• [WHAT IS NEEDED] Across all lines of the entries, tally those with the word "computer" in them. The reply is the tally, by itself.

• [RECORDS PROVIDED]
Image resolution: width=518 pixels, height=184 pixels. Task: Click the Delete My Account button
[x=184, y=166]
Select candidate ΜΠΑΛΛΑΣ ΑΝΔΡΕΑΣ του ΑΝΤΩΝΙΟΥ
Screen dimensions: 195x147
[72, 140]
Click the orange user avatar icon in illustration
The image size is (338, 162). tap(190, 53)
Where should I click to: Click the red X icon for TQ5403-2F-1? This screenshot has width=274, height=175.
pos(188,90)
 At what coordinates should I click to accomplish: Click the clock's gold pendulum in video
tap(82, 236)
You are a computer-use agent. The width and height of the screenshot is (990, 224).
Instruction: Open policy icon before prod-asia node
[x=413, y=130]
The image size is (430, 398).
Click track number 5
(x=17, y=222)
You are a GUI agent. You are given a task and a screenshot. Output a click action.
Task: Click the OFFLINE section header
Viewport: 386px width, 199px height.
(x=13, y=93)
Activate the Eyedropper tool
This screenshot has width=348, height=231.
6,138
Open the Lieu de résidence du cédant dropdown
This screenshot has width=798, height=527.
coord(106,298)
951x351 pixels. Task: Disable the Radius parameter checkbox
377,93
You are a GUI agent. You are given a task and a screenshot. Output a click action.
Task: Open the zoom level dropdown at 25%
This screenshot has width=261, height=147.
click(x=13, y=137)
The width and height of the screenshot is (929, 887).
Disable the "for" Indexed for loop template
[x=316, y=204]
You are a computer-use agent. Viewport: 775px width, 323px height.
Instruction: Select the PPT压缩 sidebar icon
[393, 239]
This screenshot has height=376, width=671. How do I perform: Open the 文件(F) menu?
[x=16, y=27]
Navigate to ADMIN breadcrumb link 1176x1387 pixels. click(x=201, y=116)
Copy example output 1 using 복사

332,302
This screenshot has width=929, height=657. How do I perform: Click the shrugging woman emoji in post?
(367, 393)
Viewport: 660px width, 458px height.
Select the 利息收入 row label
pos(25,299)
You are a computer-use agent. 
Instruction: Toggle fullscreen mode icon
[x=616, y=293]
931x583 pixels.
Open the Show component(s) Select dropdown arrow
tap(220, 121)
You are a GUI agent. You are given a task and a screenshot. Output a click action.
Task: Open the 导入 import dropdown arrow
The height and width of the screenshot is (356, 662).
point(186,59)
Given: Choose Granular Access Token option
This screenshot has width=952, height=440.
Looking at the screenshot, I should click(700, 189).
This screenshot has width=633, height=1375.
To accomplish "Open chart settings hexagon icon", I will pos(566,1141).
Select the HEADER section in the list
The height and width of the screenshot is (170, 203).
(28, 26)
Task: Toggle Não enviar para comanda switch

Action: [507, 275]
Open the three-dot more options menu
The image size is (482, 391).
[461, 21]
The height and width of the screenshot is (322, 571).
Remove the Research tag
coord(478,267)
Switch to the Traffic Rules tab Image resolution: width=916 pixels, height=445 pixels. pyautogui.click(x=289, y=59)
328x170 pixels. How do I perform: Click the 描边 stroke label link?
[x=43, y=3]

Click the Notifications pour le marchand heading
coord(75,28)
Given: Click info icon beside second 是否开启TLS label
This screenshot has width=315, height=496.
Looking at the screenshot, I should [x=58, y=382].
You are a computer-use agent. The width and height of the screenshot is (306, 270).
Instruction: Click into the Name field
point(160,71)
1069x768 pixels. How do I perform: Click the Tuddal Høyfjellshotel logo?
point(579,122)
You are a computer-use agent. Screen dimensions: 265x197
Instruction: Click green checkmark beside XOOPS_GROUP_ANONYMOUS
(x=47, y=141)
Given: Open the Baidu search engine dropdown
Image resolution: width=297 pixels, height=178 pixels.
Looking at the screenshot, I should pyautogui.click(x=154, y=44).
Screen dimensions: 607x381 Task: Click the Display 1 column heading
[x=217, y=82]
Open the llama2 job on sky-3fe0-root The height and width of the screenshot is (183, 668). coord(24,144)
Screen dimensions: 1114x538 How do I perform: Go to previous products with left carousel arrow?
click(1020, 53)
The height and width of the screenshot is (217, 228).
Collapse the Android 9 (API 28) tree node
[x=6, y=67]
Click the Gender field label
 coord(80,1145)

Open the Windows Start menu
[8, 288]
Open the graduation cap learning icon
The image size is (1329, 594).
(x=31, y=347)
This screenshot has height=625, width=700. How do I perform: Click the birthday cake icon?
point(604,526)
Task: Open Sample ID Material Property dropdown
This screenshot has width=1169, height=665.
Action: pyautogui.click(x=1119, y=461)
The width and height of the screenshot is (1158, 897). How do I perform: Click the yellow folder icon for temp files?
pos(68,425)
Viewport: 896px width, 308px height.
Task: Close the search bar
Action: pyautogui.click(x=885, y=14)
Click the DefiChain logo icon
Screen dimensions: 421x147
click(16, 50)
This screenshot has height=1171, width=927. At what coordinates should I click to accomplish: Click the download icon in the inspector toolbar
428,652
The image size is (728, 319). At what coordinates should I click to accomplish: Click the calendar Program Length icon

• [ANSWER BOX] 5